Değerli arkadaşlar, şimdi o boyutuyla devlet MİT'in görevlileri veya Başbakanın yetkilendirdiği kişiler PKK'ya gidip bu anayasal çerçevede "Kardeşim silahı bırakın, bu terörden vazgeçin ama bu ülkenin bölünmez bütünlüğü var, bu ülkenin anayasal kuralları, kurumları var, yargısı var. Neyse gelin hesabınızı verin yargının karşısında" mı demiştir? Öyle bir görüşme zemini mi gördük biz, hazırlandı değerli arkadaşlar? Bizim Genel Başkanımızın da, bizlerin de zaman zaman söylediği bir söz var: Devlet, evet yeri geldiğinde görüşür ama bu boyutuyla görüşür, bunu söylemeye çalışıyoruz. Ya silahı bırakmıştır terör örgütü, ondan sonraki o aşamada görüşülür ya da dediğim gibi sen oturup da Abdullah Öcalan'ın çizmiş olduğu yol haritasını "Yüzde 95 uzlaştık, anlaştık." diye orada, Oslo görüşmelerinde anlatırsan savcı da kalkar bunu sorar. Her ne kadar Fikret Seçen, geçen gün bu savcı görevden alındıktan sonra başsavcı vekili kalktı bir şeyler söyledi. Dedi ki: "Bu soruşturma kapsamında Hükûmetin politikaları ve Oslo görüşmeleri yoktur." Hayır vardır arkadaşlar, işin özü odur, işin özü odur. Birkaç şey okuyacağım size, çok değil. Bakın, şimdi, Hakan Fidan diyor ki: "Olayın siyasi içerikli daha farklı bir boyuta taşınması ihtiyacı hâsıl olunca Sayın Başbakanımız bu konuda beni görevlendirdi." "Yani artık siyasi boyuta geçtik." diyor. Başka bir yerde daha var kendisinin bir görüşmesi, diyor ki: "Düşünce olarak bulunduğum yer açısından önemli değil -devam ediyorum- çünkü görüyorsunuz ki yüzde 90-95 bütün konularda birleşen bir genel çizgiye gelindi." Ne anlarsınız bunlardan değerli arkadaşlar, ne anlarsınız?

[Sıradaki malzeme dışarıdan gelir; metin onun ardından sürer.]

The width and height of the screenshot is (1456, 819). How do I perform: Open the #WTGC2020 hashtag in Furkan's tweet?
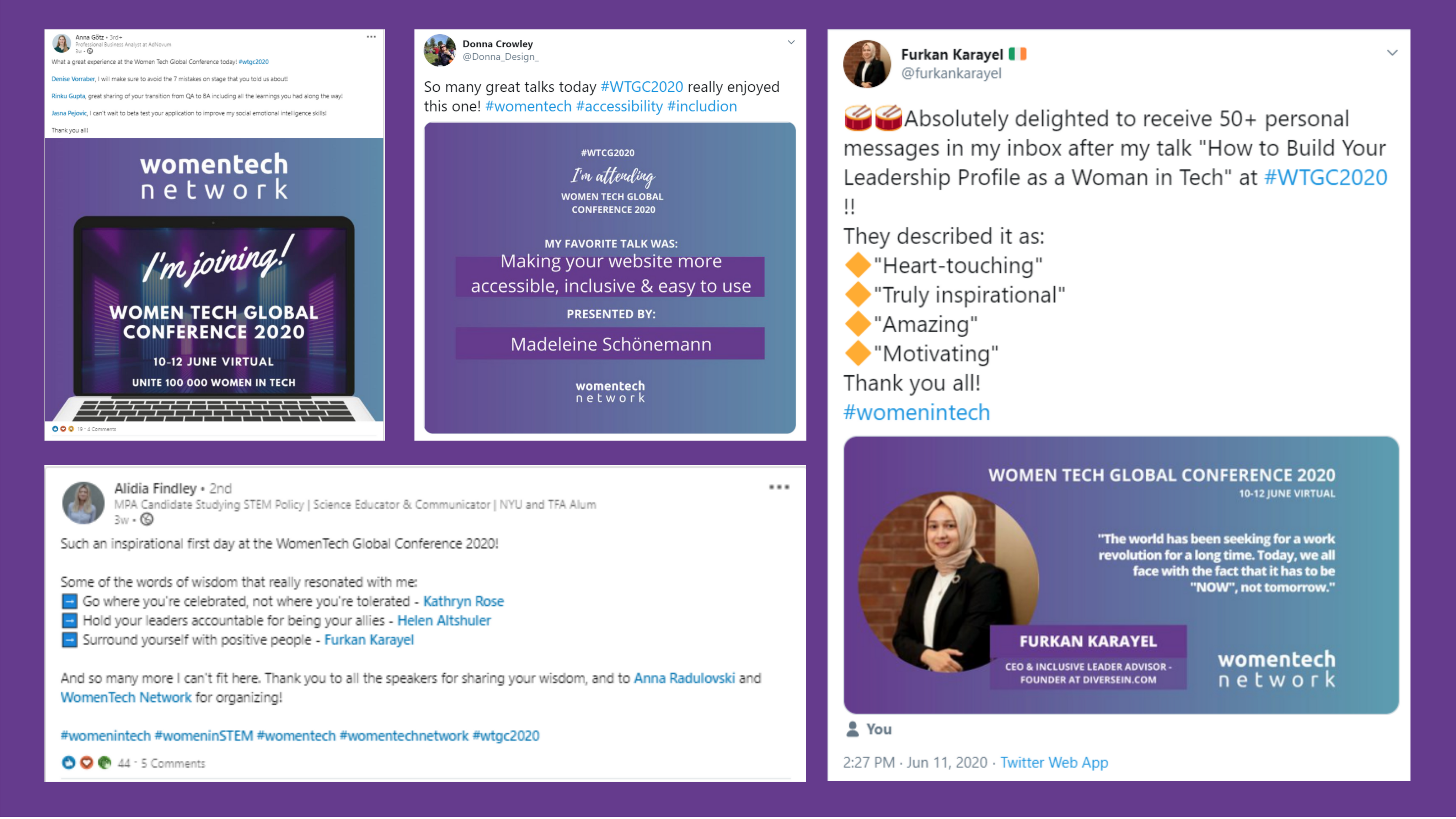pyautogui.click(x=1325, y=177)
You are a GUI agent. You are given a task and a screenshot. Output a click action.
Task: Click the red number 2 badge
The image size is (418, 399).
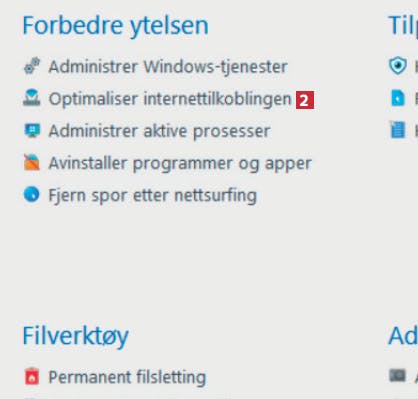(305, 100)
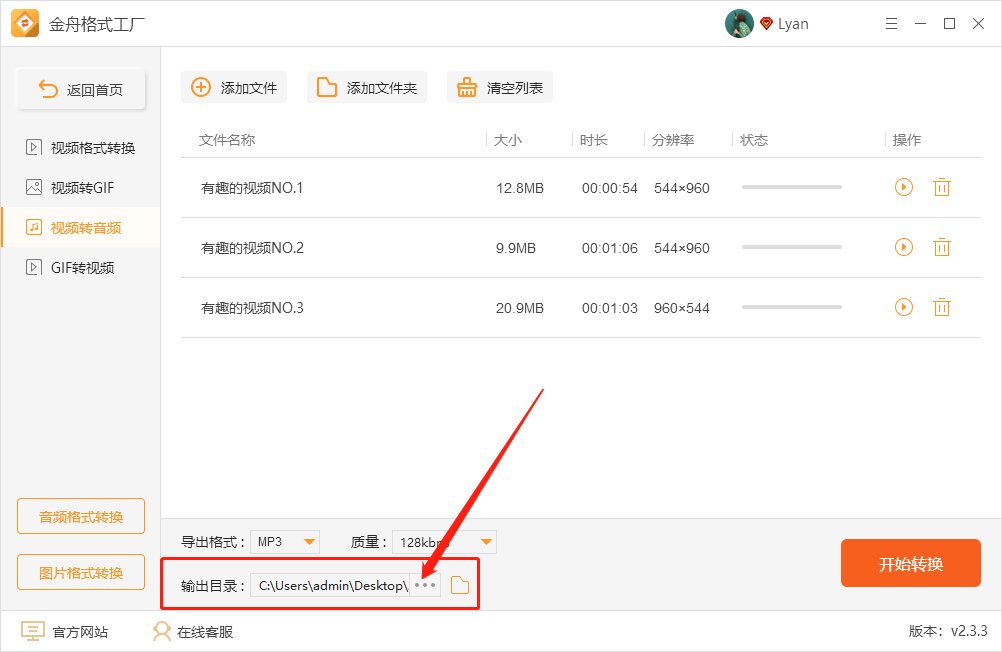Viewport: 1002px width, 652px height.
Task: Start conversion with 开始转换 button
Action: 910,563
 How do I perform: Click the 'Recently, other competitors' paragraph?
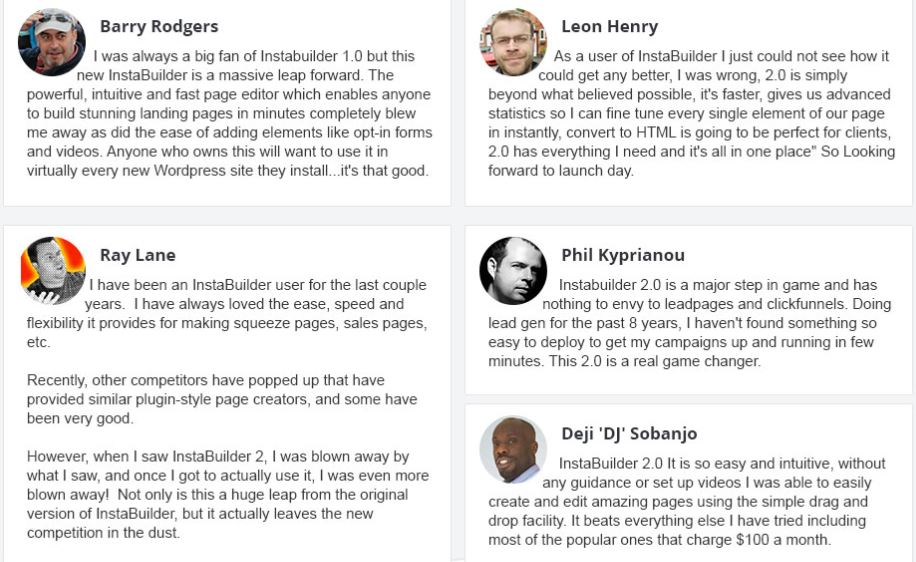[x=222, y=399]
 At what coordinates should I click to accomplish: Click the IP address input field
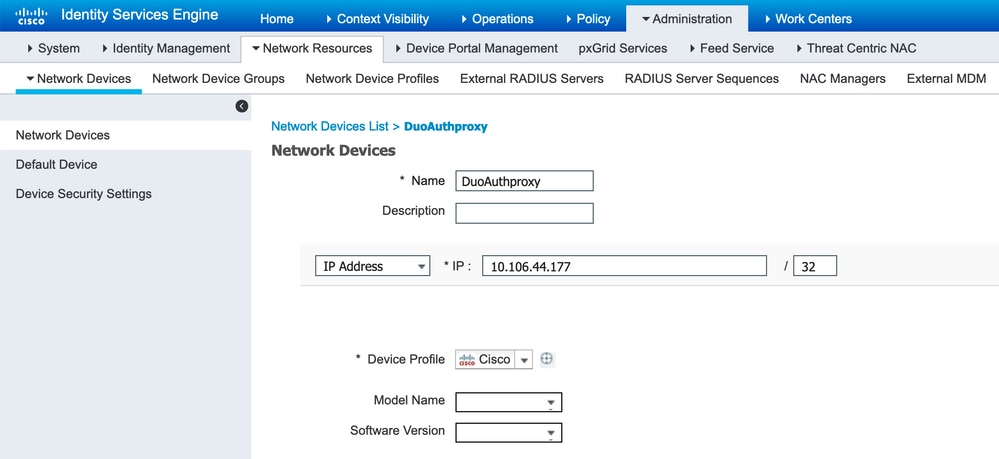pyautogui.click(x=624, y=266)
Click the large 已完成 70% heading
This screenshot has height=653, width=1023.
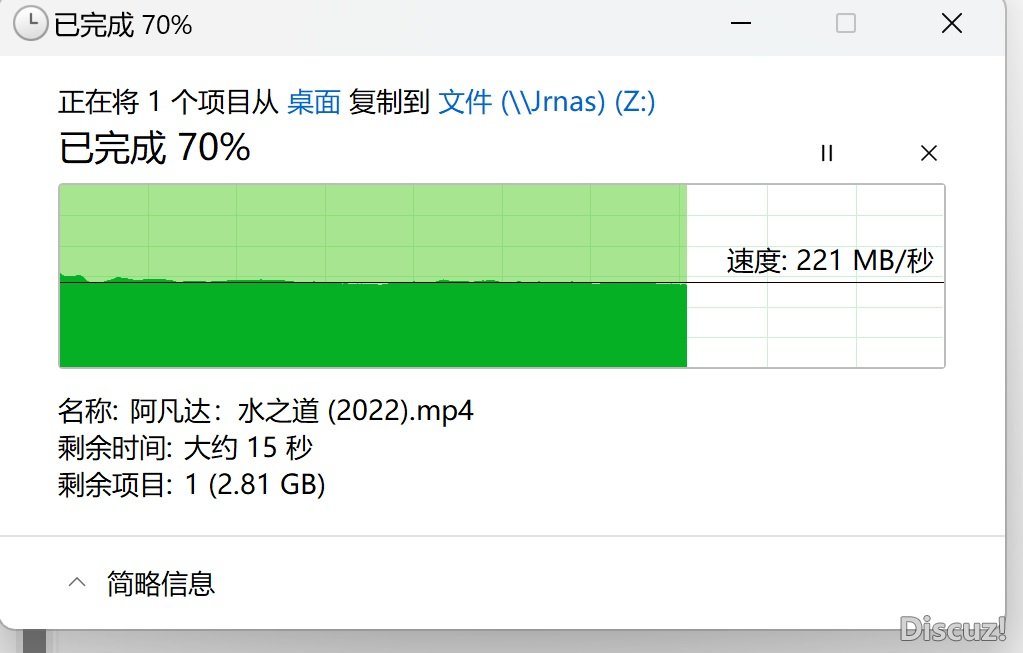[155, 147]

Devam edeceğim. Şimdi, Sabri Ok bir şey söylüyor, diyor ki? Afet Güneş'le beraber diyalog içerisinde, Sabri Ok'un açıklaması: "Biz istiyoruz ki en kısa sürede bu sorun çözülsün, böyle altı yılda, yedi yılda değil." diyor. Afet Güneş ne diyor değerli arkadaşlar: "Ya, neresinden bakarsak bakalım, çözümün parametreleri içinde işte basit birtakım talepleriniz var. Taleplerden, anayasa değişikliğinden Öcalan'ın serbest bırakılmasına kadar çok geniş bir skala var. Talepleri şöyle bir göz önüne getirdiğimiz zaman çok geniş bir skala var. Bunların üç ayda, beş ayda, sekiz ayda, bir senede tamamlanabilmesi söz konusu değildir." Buradan ne anlıyorsunuz? Zamana ihtiyacımız var, hepsini tamamlayacağız, ben bunu anlıyorum yani orta zekadaki herkes bunu anlar.
Değerli arkadaşlar, silah bırakılmasıyla ilgili "Silahı bıraktık, işte bundan sonra biz terör eylemlerinden vazgeçtik." diye şu Oslo görüşmelerinde bir tek söz var mı? Ama şu var değerli arkadaşlar, Afet Güneş diyor ki: "Ordunun şu an yaptığı planlı bir operasyonu yoktur." Silahı bırakan devlet, PKK değil, onlar bırakmamışlar, biz bırakmışız görüşmeye giderken ve bunu da onlara söylüyoruz, "Ordunun şu an yaptığı bir planlı operasyon yoktur." diyoruz.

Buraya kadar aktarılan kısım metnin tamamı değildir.